I’ll preface this part with a warning. If I did it again, I don’t think I’d do it this way.
The first thing I did was stack the frame, control panel, and the sides together, then I glued & screwed them together. Then I attached each individual panel I’d previously built, along with furring strips to secure them in place.
If I do it again, my first step would be to attach the furring strips to both side pieces, and ensure that they are placed symmetrically on both sides. The problem I ran into was that it was difficult to perfectly line up the furring strips on both sides. On my final assembly, I have some panels that are slightly crooked. I’d guess that I might be the only person to notice it, but it’s annoying nonetheless.
For my assembly, I countersunk and screwed each piece into its respective furring strip from the outside. Then I had to fill & sand each screw hole. I’m sure other people could find more intelligent ways to do this without needing to fill dozens of screw holes.
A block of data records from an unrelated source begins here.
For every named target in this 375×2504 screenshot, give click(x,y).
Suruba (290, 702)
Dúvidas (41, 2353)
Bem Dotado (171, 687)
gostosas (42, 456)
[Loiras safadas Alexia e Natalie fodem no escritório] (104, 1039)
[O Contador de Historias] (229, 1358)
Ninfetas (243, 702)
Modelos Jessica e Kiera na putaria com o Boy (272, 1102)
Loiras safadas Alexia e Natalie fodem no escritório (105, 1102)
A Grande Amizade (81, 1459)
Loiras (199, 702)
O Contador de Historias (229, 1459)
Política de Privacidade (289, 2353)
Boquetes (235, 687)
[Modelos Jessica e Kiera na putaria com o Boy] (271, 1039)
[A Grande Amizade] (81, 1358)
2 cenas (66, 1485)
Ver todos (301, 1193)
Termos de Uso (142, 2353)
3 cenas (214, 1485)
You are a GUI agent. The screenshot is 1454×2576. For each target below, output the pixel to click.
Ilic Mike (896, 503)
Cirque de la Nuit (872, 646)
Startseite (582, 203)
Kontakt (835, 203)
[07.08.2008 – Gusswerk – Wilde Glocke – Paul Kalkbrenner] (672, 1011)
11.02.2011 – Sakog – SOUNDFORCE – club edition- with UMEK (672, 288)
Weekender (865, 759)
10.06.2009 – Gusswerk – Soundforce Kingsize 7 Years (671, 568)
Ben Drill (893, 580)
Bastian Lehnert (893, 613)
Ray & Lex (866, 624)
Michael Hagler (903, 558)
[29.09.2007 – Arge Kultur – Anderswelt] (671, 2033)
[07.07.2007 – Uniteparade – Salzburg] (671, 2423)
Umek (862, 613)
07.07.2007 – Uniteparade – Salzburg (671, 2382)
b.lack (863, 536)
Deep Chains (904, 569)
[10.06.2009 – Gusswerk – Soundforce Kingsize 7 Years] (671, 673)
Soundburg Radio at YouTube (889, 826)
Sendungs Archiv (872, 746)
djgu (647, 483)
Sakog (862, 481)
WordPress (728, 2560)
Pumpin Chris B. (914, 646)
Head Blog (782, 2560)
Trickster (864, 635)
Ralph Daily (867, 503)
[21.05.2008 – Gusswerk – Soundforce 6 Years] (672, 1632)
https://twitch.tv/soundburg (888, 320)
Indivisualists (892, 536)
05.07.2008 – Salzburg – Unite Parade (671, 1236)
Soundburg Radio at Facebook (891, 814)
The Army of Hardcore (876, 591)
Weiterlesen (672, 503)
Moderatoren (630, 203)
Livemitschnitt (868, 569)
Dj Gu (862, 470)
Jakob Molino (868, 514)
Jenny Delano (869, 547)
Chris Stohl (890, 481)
There’s a computer living inside the cabinet, and computers create heat. So, I also made sure to provide a bit of ventilation.
Once everything was assembled, I also routed the slot for the T-Molding. I used a 1/16″ width & 9/16″ depth bit. Because my router was old & rickety, I had to constantly keep an eye on where the slot was being routed, since my bit wanted to keep walking out of the collet.
I had previously attached the artwork to the admin panel, so I made sure to tape this off before painting the entire cabinet. I also previously painted the base. I don’t know why I previously painted the base. ¯_(ツ)_/¯
With everything prepped & assembled, I first primed the entire cabinet with Kilz primer…
…and then I painted it with two coats of Rustoleum black satin paint. I chose Rustoleum because it’s enamel & not a latex paint, which means it’s more durable once it dries. Also of note: when painting & priming, I used foam rollers for the easy-to-paint areas, and a spray can for the not-so-easy areas with lots of edges & corners.